Also, try downloading and running this DirectX 9.0c update. Vista does ship with compatibility for DX9, but there were some fixes for it released afterwards. Download it here:
http://www.softwarepatch.com/windows/directx.html

I had one or two games that use DX 9 that ran much better after installing the above.


----------



## Guest (May 30, 2009)

This happened to me too, while I was on vista.
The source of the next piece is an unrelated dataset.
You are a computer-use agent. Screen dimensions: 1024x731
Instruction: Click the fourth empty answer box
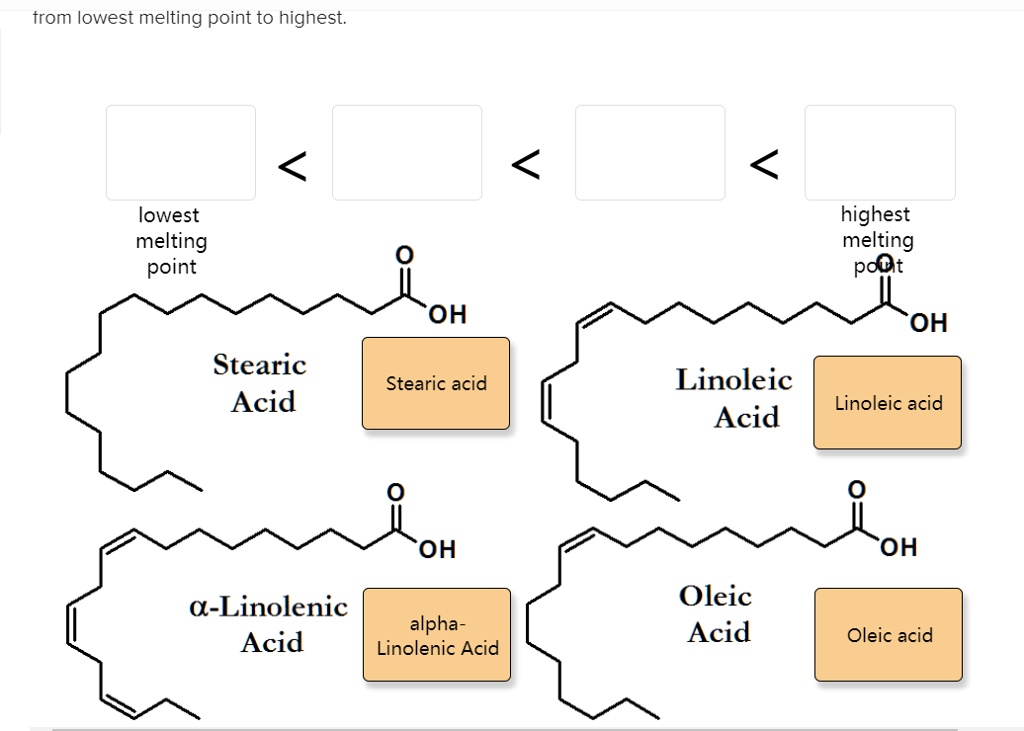[x=880, y=152]
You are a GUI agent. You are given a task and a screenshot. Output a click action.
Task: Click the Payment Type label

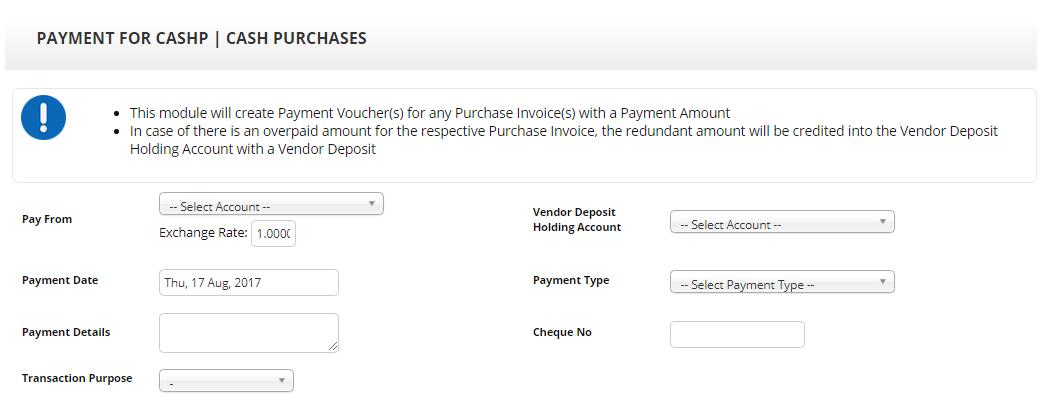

I fixed it by popping in the cd, then going to My Computer and right click the disk drive and click explore. Then, navigate to Setup.exe and set that to windows XP compatibility mode. Fixed it for me.


----------



## hulkinator (May 4, 2009)

So I believe you are implying that the OP uninstalls Warcraft, followed by a reinstall using compatibility mode for the installer exe?


----------



## Termis (May 29, 2009)

I am very sceptical about those compatibility modes, but if DX9 doesnt help, ill try reinstall using compatabilty mode. Im currently away from home, but I will let you know asap if it works or not. thanx for all the help


----------



## kwonsiie (Jun 2, 2009)

its not only vista
same thing happens on windows XP
like mine..
same issue
dont know how to fix it ><


----------



## Termis (May 29, 2009)

nothing really helps. Bought gaming computer and cant play that old game.. my previous laptop 1gb ram with geforece 7300go and 1.6ghz, didint lag ****.. There's no logic in this world anymore


----------



## kwonsiie (Jun 2, 2009)

there never was a logic in the world in the first place 

lol


----------